L’ammiraglio Ayob Amr Ghasem – portavoce della Marina libica – ha dichiarato che «oltre cento migranti sono dati per dispersi».

La portavoce in Sud Europa dell’agenzia Onu per i rifugiati Carlotta Sami ha scritto un tweet che ci fa vergognare di essere nati dall’altra parte del mare:” Abbiamo verificato: la barca con i 100 e oltre dispersi è restata alla deriva per almeno una settimana prima di affondare. Orrore devastante”.

Si e siamo noi quest’orrore devastante, un orrore che mentre noi ci lamentavamo del calo della temperatura, del nostro collega antipatico, e del raffreddore che ci stava devastando, ha lasciato soccombere nel braccio della morte, ombre senza nome.

Da donna e da insegnante, non oso pensare a come avranno passato l’ultima settimana della loro vita prima di crepare annegati. Proprio quando tutto sembrava possibile, quando la loro vita sembrava potesse dare quell’occasione per rinascere, per poter finalmente vivere senza la follia delle bombe di una guerra mai voluta, di un assediamento nato dalla stoltezza di una politica che non li ha mai guardati in faccia. Come avranno vissuto alla deriva di quel sogno che avevano accarezzato durante notti insonni a inseguire un sogno morto mentre noi guardavamo il Grande Fratello Vip.

Morti che non ci appartengono, morti che schiviamo per poter andare in chiesa la domenica mattina e farci la comunione per il bene placito di una comunità demolita dall’indifferenza. Sette sopravvissuti” sono rimasti tre giorni in mare prima dell’arrivo dei soccorsi, gli altri dispersi, le donne trovate prive di vita rientravano in un codice.
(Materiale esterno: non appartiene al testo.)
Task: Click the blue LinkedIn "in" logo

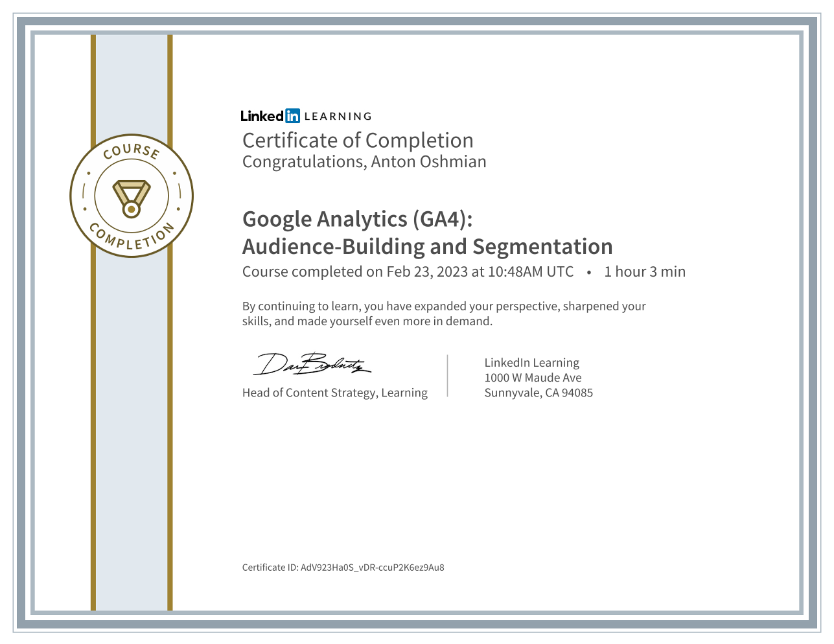Action: click(x=292, y=116)
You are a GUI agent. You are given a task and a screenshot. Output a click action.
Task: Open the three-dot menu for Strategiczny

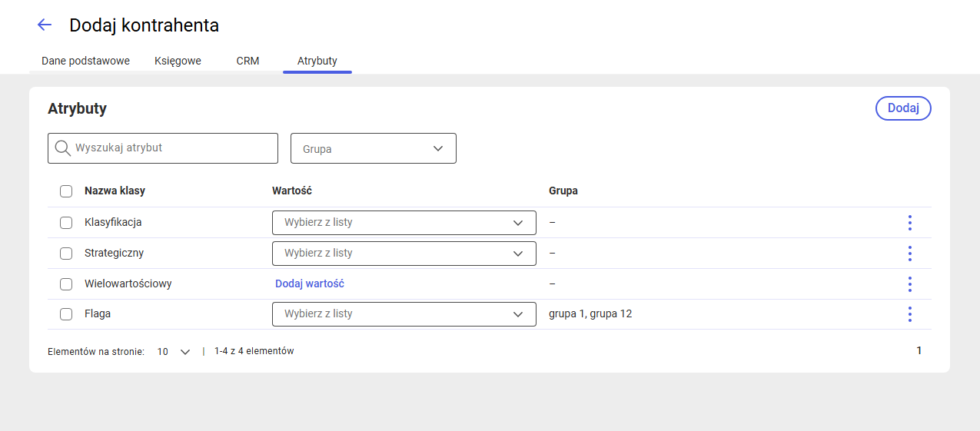pyautogui.click(x=909, y=254)
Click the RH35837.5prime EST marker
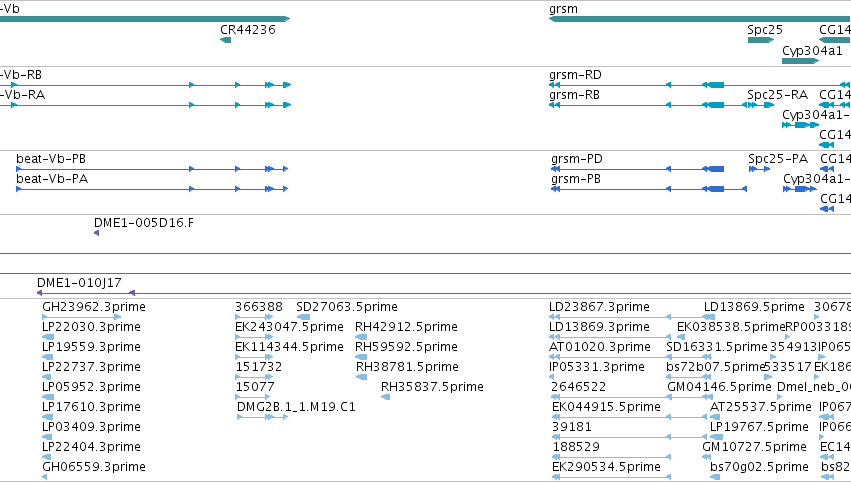This screenshot has height=482, width=851. (x=385, y=397)
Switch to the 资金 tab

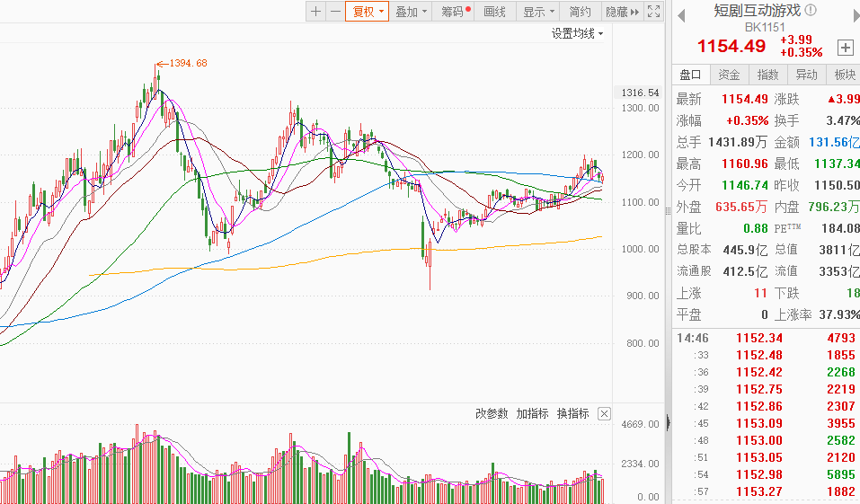point(729,75)
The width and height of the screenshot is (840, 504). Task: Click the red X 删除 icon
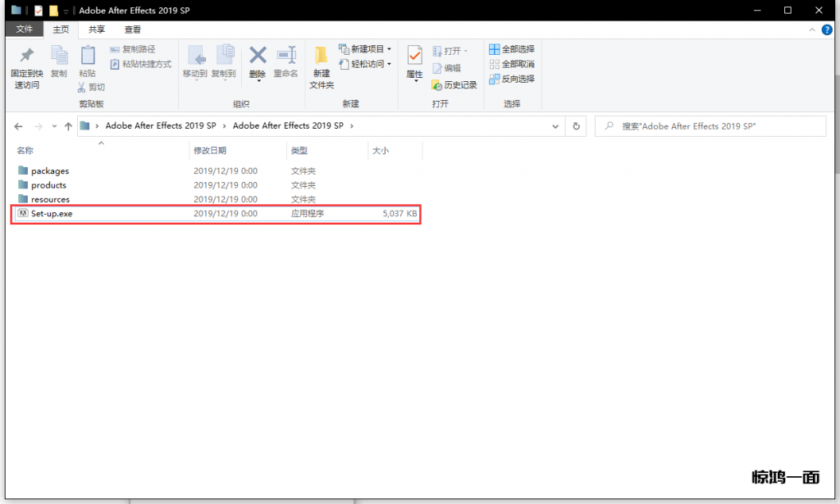(x=258, y=56)
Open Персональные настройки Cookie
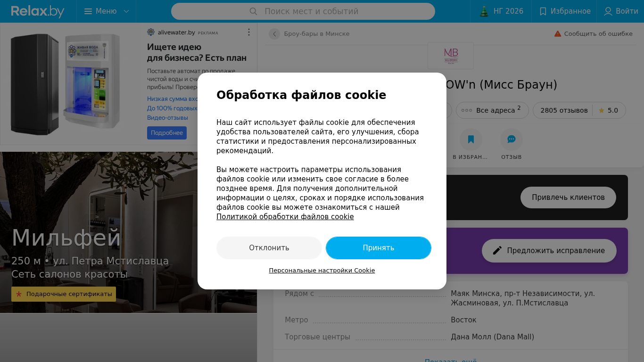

Il codice Minniti che al primo punto recita:” Conformemente al diritto internazionale pertinente, l’impegno a non entrare nelle acque territoriali libiche, salvo in situazioni di grave e imminente pericolo che richiedano assistenza immediata, e di non ostacolare l’attività di Search and Rescue (SAR) da parte della Guardia costiera libica.”

Ma loro erano in pericolo, loro hanno aspettato la morte sette giorni. Per sette giorni hanno guardato l’aurora vestirsi delle loro preghiere e le tenebre macchiarsi delle loro lacrime. E nonostante Il ministero dell’Interno segnali 3.970 sbarchi dall’inizio del mese, a fronte dei 16.975 arrivi di settembre 2016, Mattia Toaldo, analista dell’European Council on Foreign Relations (Ecfr) di Londra, ha dichiarato all’Ansa che: «I flussi sono calati perché alcuni grandi trafficanti, con i quali ci si può rapportare in quanto anche esponenti delle forze di sicurezza libiche, hanno deciso che avevano più da guadagnare nel bloccare i flussi che nel continuarli».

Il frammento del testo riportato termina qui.